In Kubernetes, you can use kubectl rollout undo to revert to a previous revision. This command works because Kubernetes keeps a history of deployment revisions. But you need to configure how many revisions to keep. Too few, and you lose the ability to roll back far enough. Too many, and you consume cluster memory for history you may never use.

When Rollback Works and When It Does Not

Rollback is fast and effective for application-level problems. If a new version introduced a bug in business logic, or a library update broke something, rolling back to the previous image restores service quickly.

But rollback is not a universal fix. If the problem is in the database schema, rolling back the application image may not help. The database might already be in a state that the old application code cannot handle. If the problem is in configuration that was changed separately from the image, rolling back the image alone leaves the bad configuration in place.
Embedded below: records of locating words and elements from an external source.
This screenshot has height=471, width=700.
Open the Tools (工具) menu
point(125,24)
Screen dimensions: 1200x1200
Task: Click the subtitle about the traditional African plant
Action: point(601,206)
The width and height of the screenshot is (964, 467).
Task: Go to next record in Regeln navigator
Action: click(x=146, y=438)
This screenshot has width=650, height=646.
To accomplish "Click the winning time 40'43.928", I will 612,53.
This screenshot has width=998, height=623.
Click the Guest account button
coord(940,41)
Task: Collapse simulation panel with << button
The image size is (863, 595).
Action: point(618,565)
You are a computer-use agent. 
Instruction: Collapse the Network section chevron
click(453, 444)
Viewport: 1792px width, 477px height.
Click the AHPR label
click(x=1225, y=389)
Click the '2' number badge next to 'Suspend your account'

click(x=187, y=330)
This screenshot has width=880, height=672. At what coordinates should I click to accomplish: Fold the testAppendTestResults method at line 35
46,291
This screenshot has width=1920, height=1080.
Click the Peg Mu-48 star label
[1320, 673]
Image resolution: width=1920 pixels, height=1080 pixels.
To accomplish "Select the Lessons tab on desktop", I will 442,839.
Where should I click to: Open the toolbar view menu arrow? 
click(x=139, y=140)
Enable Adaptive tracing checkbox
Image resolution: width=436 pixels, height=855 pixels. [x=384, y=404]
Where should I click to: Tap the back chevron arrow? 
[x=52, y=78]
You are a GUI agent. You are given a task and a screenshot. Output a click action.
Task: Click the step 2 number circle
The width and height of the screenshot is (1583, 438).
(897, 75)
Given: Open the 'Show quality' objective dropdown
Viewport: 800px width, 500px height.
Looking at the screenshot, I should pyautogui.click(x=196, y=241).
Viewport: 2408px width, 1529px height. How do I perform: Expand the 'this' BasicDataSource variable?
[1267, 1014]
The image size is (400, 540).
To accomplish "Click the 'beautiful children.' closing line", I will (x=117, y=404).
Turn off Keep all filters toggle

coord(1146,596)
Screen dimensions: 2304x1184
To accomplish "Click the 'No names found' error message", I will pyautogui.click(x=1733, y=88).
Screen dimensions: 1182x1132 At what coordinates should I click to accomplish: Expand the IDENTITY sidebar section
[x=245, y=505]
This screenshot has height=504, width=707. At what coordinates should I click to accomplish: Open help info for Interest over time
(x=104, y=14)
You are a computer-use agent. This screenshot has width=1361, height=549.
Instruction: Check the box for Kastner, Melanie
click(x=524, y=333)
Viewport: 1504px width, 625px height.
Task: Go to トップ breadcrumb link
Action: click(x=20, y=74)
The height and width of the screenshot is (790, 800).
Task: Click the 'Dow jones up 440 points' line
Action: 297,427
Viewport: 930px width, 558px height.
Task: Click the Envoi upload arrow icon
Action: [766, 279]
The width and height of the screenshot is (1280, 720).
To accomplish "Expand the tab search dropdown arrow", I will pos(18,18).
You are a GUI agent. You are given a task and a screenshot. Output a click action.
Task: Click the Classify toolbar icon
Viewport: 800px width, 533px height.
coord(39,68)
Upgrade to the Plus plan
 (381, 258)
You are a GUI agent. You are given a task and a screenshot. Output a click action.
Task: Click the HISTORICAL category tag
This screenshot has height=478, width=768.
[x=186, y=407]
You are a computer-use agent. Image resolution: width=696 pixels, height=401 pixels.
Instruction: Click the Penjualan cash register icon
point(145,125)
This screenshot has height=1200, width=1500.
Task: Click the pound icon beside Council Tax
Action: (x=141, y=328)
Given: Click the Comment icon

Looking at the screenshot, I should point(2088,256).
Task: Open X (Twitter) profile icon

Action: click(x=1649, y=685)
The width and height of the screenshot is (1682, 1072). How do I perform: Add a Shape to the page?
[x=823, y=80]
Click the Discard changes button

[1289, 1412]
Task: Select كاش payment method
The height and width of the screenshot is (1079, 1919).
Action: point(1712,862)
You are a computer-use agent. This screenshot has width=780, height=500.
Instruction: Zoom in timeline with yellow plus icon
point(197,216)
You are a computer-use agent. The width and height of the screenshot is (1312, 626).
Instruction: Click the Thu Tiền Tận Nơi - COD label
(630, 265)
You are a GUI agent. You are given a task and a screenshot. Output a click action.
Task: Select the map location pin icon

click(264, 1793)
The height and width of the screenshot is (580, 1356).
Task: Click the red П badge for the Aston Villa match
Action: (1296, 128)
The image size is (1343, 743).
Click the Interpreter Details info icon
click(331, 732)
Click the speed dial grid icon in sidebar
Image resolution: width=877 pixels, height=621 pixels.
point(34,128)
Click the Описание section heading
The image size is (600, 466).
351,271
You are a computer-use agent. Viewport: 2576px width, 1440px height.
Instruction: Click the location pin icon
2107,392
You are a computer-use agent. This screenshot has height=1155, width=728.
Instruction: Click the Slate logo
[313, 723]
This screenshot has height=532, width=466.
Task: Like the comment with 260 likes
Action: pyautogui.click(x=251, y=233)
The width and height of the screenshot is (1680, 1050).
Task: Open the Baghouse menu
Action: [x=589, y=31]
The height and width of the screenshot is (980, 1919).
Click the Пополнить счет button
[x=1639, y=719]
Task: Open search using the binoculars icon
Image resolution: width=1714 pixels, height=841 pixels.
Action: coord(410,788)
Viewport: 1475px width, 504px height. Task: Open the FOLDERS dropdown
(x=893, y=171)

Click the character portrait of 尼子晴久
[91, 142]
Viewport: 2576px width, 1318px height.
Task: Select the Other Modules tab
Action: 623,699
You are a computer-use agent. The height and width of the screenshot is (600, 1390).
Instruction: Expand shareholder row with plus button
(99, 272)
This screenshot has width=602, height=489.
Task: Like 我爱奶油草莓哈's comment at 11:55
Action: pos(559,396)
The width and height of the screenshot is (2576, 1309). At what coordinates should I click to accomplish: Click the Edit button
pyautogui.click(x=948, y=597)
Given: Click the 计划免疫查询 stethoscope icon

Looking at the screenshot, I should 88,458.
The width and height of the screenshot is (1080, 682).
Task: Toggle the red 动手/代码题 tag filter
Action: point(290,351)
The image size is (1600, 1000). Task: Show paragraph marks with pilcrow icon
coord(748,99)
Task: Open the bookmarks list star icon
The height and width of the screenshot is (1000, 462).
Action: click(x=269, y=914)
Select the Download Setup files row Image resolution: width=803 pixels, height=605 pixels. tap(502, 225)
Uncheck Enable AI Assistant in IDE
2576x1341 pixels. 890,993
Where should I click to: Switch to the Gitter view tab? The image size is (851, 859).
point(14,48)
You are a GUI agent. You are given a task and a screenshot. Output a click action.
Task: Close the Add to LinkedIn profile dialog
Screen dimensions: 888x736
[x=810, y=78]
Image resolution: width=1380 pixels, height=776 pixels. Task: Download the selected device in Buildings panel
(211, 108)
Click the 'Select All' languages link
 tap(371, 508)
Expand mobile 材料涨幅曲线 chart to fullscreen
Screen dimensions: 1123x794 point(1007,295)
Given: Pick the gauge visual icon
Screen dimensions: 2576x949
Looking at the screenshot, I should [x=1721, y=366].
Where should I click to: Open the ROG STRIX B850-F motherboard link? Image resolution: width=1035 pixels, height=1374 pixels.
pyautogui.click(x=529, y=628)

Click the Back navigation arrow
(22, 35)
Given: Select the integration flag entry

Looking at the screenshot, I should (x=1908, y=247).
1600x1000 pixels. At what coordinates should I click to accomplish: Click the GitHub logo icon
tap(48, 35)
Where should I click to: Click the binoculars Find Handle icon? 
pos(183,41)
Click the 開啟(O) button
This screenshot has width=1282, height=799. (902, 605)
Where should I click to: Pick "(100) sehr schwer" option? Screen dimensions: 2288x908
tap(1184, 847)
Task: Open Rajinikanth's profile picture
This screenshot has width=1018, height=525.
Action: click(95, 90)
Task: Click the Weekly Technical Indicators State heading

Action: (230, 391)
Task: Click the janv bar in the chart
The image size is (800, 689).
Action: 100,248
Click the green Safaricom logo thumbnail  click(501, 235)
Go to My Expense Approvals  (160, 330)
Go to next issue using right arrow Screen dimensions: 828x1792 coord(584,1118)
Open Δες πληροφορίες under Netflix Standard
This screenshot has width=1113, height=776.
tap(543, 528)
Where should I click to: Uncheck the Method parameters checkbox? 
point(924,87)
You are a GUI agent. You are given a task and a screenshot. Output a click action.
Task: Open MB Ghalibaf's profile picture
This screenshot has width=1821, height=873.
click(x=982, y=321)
Know the boundaries of your rollback mechanism. Test it regularly. Make sure your team knows when to use it and when to look for another solution.

After the Rollback, Fix the Root Cause

Rollback restores service. It does not fix the problem. Once you have rolled back and users are no longer affected, the real work begins.

The image that caused the problem needs to be fixed. The pipeline should keep running with the corrected version. That new image goes through the same process: build, scan, promote, deploy. The rollback was a safety net, not the end of the journey.

Some teams make the mistake of treating rollback as the final step. They roll back, declare the incident resolved, and move on. The same bug surfaces again in the next release because nobody investigated the root cause. Do not let that happen.

Practical Checklist

Before your next production deployment, run through this checklist:

Every image in the pipeline is referenced by digest, not just by tag
Deployment manifests are stored in version control with the exact digest
Previous images are retained in the registry for at least the last N versions
Rollback procedure is documented and tested in a non-production environment
The team knows the difference between problems that rollback can fix and problems that need a different approach

What This Means for Your Team

Traceability and rollback are not advanced topics. They are basic operational hygiene. You do not need a complex platform or expensive tools to implement them. You need discipline in how you tag images, how you record deployments, and how you prepare for the moment something goes wrong.

The next time production breaks, the first question will still be: "What version is running?" With image traceability in place, you will have the answer in seconds. And with a tested rollback mechanism, you will be able to restore service in minutes instead of hours.

Build the safety net before you need it. Your future self, debugging at 2 AM, will thank you.